Journeyalogy: Other-stories and counter-mappings of migration
A special issue of Genealogy (ISSN 2313-5778).
Deadline for manuscript submissions: 31 May 2026 | Viewed by 67
Special Issue Editors
Interests: migration; migrant narratives; decoloniality; anti-disciplinarity; creative methods; bordering
Special Issue Information
Dear Colleagues,
The title ‘Journeyalogy’ signals a commitment to rethinking how migration is narrated, experienced, understood, and represented in the context of genealogical narratives. Traditional framings of migration—whether academic, policy-oriented, or media-driven—often reproduce colonial, normative, or exclusionary assumptions about journey, belonging, and identity. Even well-intentioned “novel” approaches can inadvertently rely on familiar tools that appear decolonial but ultimately reproduce established epistemologies and hierarchies. This Special Issue invites contributors to consider “Other-stories”: both the stories of those categories as “migrant”, therefore “Other”, and the other ways of sharing stories often excluded from canonical framings. We invite exploration of migration in the context of genealogy through alternative epistemologies, decolonial and anticolonial approaches, including counter-mappings and other creative or experimental methods that foreground marginalised voices and ethical engagement. We welcome work that challenges dominant paradigms, interrogates inherited methodologies, and imagines new ways to represent and understand the complex, fragmented, plural realities of migration.
Background and Rationale
Migration has long been a central concern in public, political, and academic debates—framed variously as a crisis (“forced” or “illegal” migration); an opportunity (“economic” migration); a site of resilience and creativity (the “brave refugee”). Yet, research on migration continues to carry the weight of colonial legacies, dominant epistemologies, and inherited methodological assumptions. Decolonial and anticolonial approaches call for centring marginalised voices, interrogating dominant frameworks, and imagining alternative ways of knowing, narrating, and understanding journeys of migration.

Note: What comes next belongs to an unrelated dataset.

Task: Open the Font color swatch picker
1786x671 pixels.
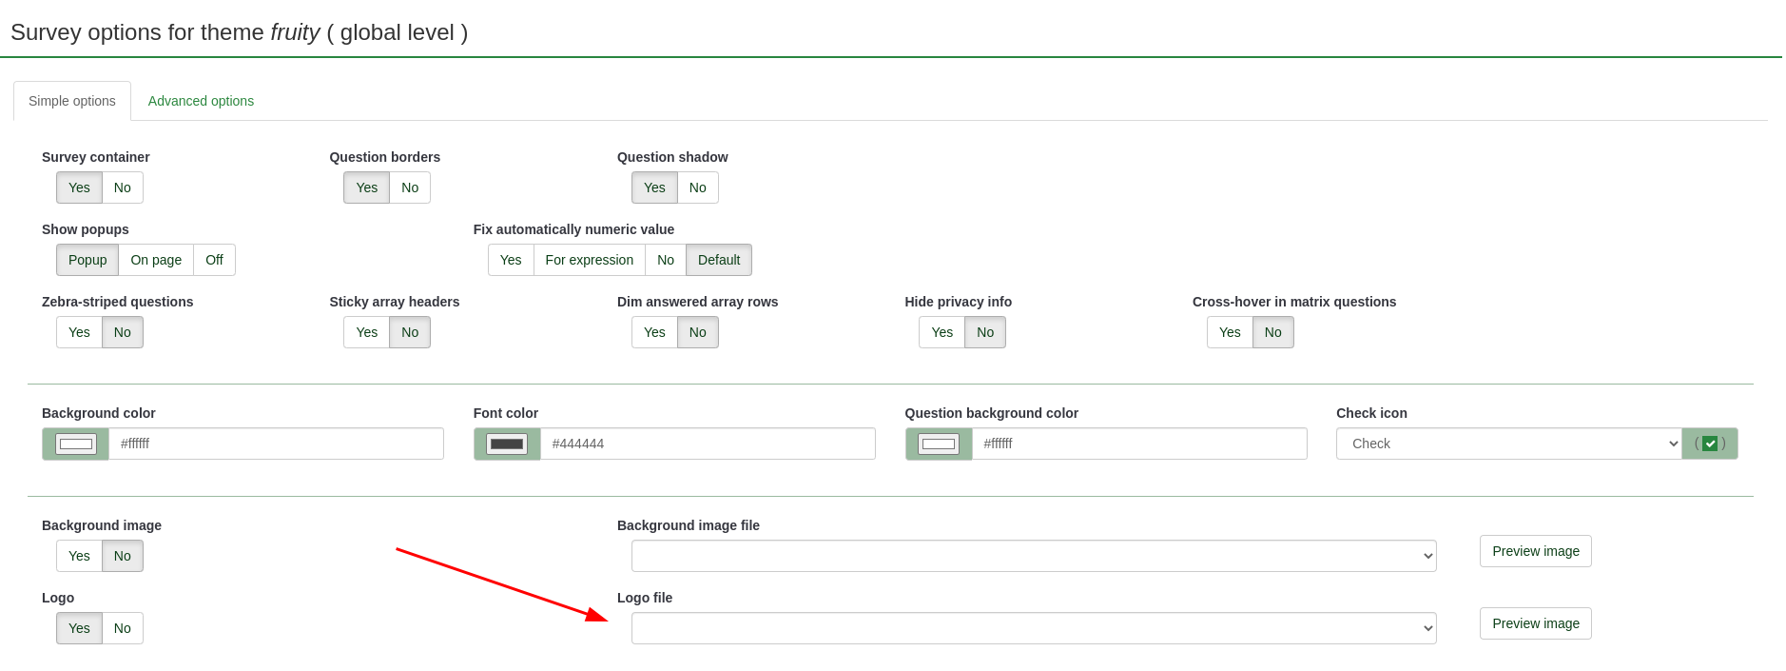Action: [507, 444]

While a growing body of scholarship has explored migration narratives in recent years—highlighting questions of identity, belonging, representation, and power—there remains a need to push this work further, particularly in the context of genealogical narratives of migration. Much of the existing research, while valuable, often remains tethered to established frameworks or risks reproducing normative understandings of mobility and displacement. There is scope and need—and indeed urgency—for more disruptive, unconventional, and even unruly approaches that interrogate not just the stories we tell about migration but also the epistemologies and methodologies through which we tell them.

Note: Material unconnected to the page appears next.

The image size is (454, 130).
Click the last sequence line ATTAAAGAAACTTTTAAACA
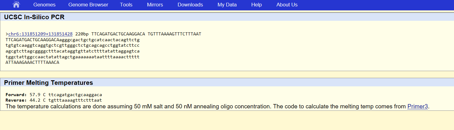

As Hannah Arendt (1958) observed, attention to storytelling, narrative, and dialogue is a critical tool for understanding power relations, contested perspectives, and lived realities. Narratives are not merely descriptive; they actively shape how migration is understood, experienced, and valued. To engage critically with migration today is to recognise that telling these stories—and reimagining how they are told—is not only an intellectual project but also a political and ethical necessity. At the same time, Audre Lorde (1984) reminds us that “The master’s tools will never dismantle the master’s house.” This Special Issue takes this provocation seriously, asking how we can move beyond inherited frameworks to craft creative, ethical, and inclusive approaches to migration scholarship in the context of genealogical narratives. How can we tell migration stories differently—in ways that foreground marginalised voices, embrace methodological pluralism, even uncertainty and discomfort, and challenge dominant epistemologies?

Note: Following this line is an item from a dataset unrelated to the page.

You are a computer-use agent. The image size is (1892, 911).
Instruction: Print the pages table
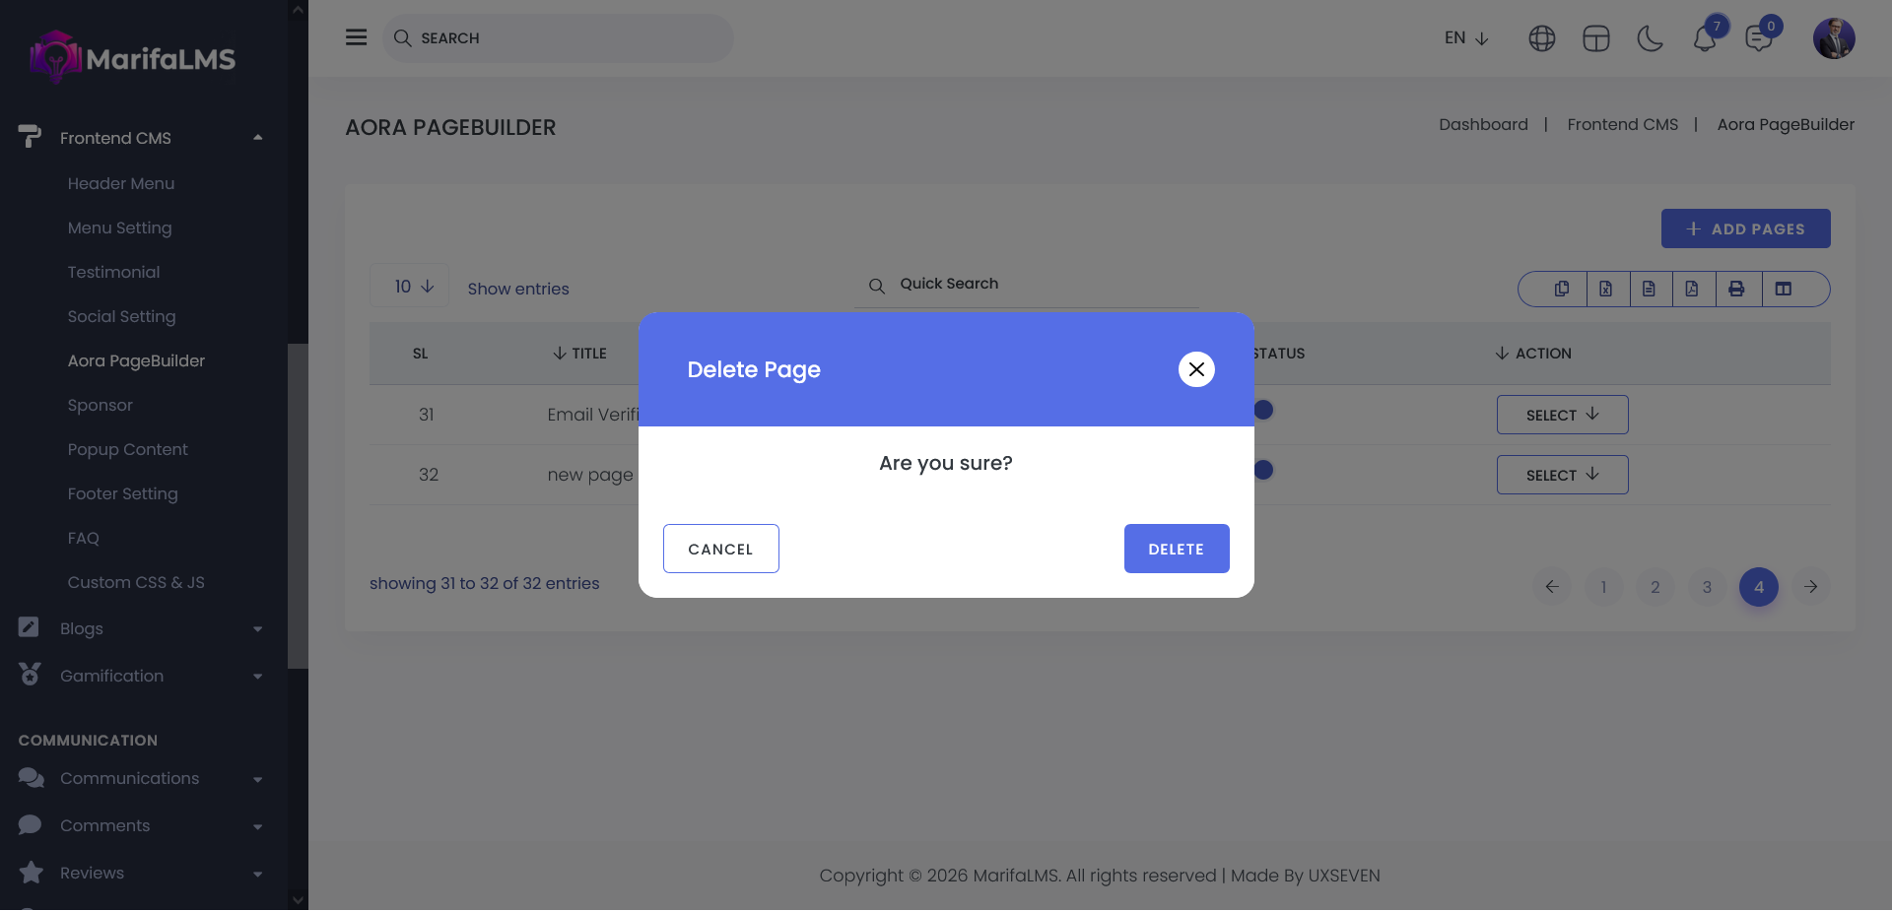pos(1736,289)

This Special Issue calls for work that not only seeks to document but to privilege Other-stories: to expand our understanding around genealogical narratives of migration by exploring alternative epistemologies and methodologies, decolonial and anticolonial approaches, and creative or experimental methods that foreground marginalised voices, ethical engagement, and counter-narratives (Tuck & Yang, 2014). We are particularly interested in “wild” and experimental narrative forms—autoethnography that blurs the boundary between researcher and subject, creative writing that reimagines futures of migration (El-Tayeb, 2020), multimodal and multilingual storytelling that combines text, sound, image, and performance, and collaborative or participatory methods that centre polyphony and disrupt singular authorship (Fine, 2018).
Scope and topics
We welcome work that interrogates dominant frameworks, explores silenced stories, and opens up new spaces for thinking about migration journeys in the context of genealogy. Possible Topics may include:
- How narratives of migration are constructed, circulated, contested, and resisted across generations in the context of genealogy;
- How maps and counter-mapping can become narrative tools to resist and reframe dominant stories (and histories) of migration;
- Migratory journeys as key elements of identity and belonging, often across generations;
- Engagement with decolonial, anticolonial, Indigenous, or anti-methodologies to rethink research and representation of migration journeys;
- Creative, artistic, and experimental storytelling about migratory journeys, including multilingual approaches;
- Ethical challenges in researching and representing migrant lives, including questions of voice, authority, translation, and consent;
- Silences, omissions, and erasures in dominant migration narratives;
- How migrant communities themselves narrate home, belonging, displacement, and return;
- Researcher positionality and co-production of knowledge in migration research.
Formats and Contributions
In the spirit of methodological openness and ethical engagement, we welcome diverse formats, including:
- Scholarly articles
- Creative writing
- Visual essays
- Multimedia interventions
- Multilingual approaches
- Autoethnographies
- Collaborative projects
Interdisciplinary Dialogue
This Special Issue seeks to foster dialogue across academic disciplines and between academic, activist, and artistic voices. By bringing these perspectives together, we hope to cultivate a polyphonic conversation about migration, attentive to the possibilities of alternative narratives, ethical methodologies, and decolonial imagination in the context of genealogy.
EXPRESSIONS OF INTEREST
Please email an abstract of 300 words and a short bio of each author to guest editors by 10th January 2026:
References
Arendt, H. (1958). The Human Condition. University of Chicago Press.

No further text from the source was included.